Project 2
Spring 2015
Due: Thu, Feb 12 Sun, Feb 15 @ 11:59 P.M.
10 points
Building upon your implementation for p1, implement k-NN and naive Bayes for nominal and numeric attributes. Also implement routines for k-fold cross-validation.
The implementations should be general in the sense that they should work for all data sets with nominal and numeric attributes and nominal class labels. Our convention is that the last attribute of the attribute declarations is the class label.
Tasks:
Implement the learners as two separate executables: NaiveBayes and IBk. No windows. No menus. No prompts. Just do it.
The logic of each implementation should be as follows.

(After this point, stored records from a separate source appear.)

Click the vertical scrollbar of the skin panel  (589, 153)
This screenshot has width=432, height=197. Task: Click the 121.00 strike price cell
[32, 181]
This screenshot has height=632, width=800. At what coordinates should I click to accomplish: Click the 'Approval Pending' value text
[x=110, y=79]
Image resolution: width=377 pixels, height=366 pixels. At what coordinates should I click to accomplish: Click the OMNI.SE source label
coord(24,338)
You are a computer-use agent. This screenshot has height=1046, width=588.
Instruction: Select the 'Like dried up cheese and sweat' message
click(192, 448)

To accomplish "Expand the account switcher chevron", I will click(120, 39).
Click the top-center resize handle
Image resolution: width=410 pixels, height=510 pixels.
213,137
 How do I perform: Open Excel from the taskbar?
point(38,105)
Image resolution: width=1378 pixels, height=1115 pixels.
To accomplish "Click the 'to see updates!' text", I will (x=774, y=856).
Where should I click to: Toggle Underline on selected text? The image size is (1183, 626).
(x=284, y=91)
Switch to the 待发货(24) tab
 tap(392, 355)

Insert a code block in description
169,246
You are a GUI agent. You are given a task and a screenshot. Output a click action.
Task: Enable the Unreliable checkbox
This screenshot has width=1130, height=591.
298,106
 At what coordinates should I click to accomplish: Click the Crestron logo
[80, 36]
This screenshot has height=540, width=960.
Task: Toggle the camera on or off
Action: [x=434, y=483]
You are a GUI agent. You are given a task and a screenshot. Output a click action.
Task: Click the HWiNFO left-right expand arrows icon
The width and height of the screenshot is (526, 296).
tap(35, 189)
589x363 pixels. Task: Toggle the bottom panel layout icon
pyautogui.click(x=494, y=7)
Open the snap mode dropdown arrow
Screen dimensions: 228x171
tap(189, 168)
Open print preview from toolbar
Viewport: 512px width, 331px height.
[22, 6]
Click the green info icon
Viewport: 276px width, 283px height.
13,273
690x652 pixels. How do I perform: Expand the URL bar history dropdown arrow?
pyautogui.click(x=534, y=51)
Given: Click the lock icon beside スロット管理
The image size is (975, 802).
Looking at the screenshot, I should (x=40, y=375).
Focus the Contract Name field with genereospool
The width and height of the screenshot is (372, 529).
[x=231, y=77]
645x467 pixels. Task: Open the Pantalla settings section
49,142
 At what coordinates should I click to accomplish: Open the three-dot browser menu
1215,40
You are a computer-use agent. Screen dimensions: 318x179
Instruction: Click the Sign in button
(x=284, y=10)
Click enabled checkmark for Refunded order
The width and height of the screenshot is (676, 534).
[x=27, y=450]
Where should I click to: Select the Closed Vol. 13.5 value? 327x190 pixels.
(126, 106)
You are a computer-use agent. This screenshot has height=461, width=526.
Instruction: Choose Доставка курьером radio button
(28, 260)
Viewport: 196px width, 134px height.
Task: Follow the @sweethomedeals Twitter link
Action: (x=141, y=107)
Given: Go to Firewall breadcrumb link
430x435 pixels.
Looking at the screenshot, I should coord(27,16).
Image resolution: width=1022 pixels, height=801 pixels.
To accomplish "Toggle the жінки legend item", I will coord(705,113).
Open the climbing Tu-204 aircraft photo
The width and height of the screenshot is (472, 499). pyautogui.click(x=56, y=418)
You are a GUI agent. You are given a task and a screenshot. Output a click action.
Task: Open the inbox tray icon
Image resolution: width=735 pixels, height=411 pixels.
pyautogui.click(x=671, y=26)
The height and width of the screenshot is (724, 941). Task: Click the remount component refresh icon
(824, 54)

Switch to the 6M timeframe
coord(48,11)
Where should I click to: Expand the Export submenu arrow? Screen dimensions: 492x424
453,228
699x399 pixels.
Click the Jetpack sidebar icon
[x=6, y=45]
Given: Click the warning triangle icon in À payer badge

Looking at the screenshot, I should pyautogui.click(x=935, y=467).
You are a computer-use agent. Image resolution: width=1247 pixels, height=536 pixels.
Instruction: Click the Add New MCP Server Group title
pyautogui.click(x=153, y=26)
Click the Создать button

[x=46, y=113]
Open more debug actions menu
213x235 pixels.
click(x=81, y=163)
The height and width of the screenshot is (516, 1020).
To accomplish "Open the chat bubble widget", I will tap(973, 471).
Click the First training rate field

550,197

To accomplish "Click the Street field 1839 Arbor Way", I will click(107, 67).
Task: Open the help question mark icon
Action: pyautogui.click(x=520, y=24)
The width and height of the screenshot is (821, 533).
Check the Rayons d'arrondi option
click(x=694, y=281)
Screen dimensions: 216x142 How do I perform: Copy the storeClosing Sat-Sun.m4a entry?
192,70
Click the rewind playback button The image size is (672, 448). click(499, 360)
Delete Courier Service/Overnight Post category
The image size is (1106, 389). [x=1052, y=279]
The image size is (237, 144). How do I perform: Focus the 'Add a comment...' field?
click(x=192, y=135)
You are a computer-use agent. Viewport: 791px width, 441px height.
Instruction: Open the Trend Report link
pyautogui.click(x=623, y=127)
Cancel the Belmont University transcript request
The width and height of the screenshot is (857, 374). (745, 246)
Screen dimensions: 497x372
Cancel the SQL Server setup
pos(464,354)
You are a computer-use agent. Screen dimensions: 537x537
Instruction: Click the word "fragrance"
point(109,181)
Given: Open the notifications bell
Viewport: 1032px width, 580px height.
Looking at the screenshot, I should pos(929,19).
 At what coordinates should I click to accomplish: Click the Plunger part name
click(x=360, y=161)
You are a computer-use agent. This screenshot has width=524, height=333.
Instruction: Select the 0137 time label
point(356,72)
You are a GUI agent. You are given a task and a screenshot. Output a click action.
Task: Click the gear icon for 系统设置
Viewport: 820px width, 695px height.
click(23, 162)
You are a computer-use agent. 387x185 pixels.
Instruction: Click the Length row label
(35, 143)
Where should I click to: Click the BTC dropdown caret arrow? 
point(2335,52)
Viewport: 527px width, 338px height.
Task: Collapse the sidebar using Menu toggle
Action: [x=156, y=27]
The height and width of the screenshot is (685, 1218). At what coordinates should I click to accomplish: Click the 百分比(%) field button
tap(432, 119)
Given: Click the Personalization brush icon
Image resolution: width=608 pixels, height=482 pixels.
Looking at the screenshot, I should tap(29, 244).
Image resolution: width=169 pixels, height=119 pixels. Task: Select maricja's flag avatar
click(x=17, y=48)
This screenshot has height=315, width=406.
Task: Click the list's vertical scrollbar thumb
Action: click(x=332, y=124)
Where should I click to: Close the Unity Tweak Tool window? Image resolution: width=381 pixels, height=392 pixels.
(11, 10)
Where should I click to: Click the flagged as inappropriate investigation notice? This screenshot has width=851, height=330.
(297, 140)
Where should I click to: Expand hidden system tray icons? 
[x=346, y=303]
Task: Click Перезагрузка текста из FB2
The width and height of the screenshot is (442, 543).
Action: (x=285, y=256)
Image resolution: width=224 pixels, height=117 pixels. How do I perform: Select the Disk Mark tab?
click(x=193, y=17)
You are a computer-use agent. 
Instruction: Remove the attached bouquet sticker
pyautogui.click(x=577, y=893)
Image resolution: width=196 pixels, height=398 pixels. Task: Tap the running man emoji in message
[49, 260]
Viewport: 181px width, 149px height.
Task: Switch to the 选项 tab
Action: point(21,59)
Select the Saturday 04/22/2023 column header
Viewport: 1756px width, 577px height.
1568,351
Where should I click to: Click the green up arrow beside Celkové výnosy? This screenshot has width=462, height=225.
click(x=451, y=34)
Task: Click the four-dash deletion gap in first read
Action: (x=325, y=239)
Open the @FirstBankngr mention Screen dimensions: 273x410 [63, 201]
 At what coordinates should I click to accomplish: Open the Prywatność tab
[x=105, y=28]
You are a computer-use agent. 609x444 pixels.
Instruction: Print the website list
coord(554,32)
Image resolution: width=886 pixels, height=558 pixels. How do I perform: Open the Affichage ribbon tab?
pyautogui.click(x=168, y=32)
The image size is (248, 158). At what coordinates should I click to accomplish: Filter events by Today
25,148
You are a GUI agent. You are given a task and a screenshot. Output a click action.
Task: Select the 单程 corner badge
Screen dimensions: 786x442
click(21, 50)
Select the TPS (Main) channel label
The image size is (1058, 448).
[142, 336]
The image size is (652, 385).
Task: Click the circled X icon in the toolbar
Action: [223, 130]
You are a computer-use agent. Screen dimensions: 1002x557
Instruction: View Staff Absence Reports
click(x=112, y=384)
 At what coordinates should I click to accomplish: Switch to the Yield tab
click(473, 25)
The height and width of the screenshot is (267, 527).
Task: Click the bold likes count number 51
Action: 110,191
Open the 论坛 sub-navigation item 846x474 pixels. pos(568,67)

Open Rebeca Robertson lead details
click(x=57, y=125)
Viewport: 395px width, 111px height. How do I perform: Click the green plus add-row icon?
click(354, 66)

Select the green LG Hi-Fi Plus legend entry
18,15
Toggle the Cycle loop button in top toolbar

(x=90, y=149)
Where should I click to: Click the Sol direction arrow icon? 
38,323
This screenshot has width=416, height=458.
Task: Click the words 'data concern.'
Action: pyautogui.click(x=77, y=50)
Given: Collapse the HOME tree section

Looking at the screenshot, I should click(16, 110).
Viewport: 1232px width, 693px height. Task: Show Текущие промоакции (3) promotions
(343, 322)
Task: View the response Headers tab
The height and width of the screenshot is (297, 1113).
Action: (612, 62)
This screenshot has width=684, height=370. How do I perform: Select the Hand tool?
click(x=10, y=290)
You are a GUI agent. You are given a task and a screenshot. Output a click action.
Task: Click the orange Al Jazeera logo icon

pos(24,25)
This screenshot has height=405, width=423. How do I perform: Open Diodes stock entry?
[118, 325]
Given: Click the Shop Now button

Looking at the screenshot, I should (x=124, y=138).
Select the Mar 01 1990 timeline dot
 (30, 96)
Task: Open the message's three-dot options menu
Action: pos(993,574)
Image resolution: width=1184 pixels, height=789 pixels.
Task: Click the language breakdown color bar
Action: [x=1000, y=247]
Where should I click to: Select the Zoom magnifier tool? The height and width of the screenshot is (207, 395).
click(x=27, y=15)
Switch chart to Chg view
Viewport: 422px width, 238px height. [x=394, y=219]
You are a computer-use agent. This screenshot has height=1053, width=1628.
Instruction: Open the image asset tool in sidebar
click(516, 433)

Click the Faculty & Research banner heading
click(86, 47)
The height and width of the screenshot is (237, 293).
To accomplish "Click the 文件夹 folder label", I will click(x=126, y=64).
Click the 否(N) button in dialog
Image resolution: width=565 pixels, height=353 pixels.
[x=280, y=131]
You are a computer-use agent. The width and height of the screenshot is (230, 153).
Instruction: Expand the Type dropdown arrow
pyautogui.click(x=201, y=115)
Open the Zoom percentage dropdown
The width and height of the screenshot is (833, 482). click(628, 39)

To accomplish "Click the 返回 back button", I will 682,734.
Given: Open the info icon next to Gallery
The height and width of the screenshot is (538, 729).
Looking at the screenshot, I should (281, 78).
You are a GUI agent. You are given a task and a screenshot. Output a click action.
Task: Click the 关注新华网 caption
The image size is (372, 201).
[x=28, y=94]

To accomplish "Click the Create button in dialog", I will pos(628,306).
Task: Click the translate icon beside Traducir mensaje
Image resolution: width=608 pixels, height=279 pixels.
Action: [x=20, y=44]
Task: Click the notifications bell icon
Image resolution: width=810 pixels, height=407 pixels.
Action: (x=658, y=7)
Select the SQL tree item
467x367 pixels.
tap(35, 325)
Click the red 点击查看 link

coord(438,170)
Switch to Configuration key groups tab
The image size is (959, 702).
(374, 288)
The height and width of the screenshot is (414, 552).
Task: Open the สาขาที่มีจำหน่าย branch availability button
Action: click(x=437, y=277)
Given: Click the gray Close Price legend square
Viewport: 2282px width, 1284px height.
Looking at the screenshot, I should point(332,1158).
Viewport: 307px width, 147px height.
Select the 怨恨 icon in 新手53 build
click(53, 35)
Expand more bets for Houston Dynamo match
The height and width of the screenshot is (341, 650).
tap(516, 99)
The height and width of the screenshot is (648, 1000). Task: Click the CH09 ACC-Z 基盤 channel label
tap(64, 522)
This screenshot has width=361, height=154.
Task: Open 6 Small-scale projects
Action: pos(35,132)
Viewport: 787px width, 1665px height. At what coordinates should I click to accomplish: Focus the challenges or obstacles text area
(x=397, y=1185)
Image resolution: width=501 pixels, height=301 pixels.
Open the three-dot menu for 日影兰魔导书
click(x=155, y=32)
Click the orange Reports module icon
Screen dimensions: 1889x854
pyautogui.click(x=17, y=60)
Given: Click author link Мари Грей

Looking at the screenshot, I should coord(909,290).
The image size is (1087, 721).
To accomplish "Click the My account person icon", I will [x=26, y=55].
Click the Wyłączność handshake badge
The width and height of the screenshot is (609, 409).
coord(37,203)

If the user runs a learner and specifies only a training set (using the -t switch), then the program should evaluate the method on the training set using 10-fold cross-validation and output the results. Naturally, the user can use the -x switch to change the default. Otherwise, if the user specifies both a training and testing set (using the -t and -T switches, respectively), then the program should use the hold-out method to build a model from the training set, evaluate it on the testing set, and output the results. The output should consist only of the accuracy or, in the case of k-fold cross validation, average accuracy and some measure of dispersion, such as variance, standard error, or a 95% confidence interval.
// // Name // E-mail Address // Platform: Windows, MacOS, Linux, Solaris, etc. // Language/Environment: gcc, g++, java, g77, ruby, python, etc. // // In accordance with the class policies and Georgetown's Honor Code, // I certify that, with the exceptions of the class resources and those // items noted below, I have neither given nor received any assistance // on this project. //
Submit via Blackboard. When you are ready to submit your program for grading, create a zip file of a single-level directory containing only your project's source, and upload it to Blackboard. The directory's name should be the same as your net ID. The zip file should be named p2.zip. If you need to include a note with your submission, put the note in a README file in the directory. Make sure I have clear instructions on how to build and run your executables. If you're using C or C++, provide a Makefile. If you're using Java, do not use packages. Make sure compiling your project produces two executables named NaiveBayes and IBk with the appropriate extension.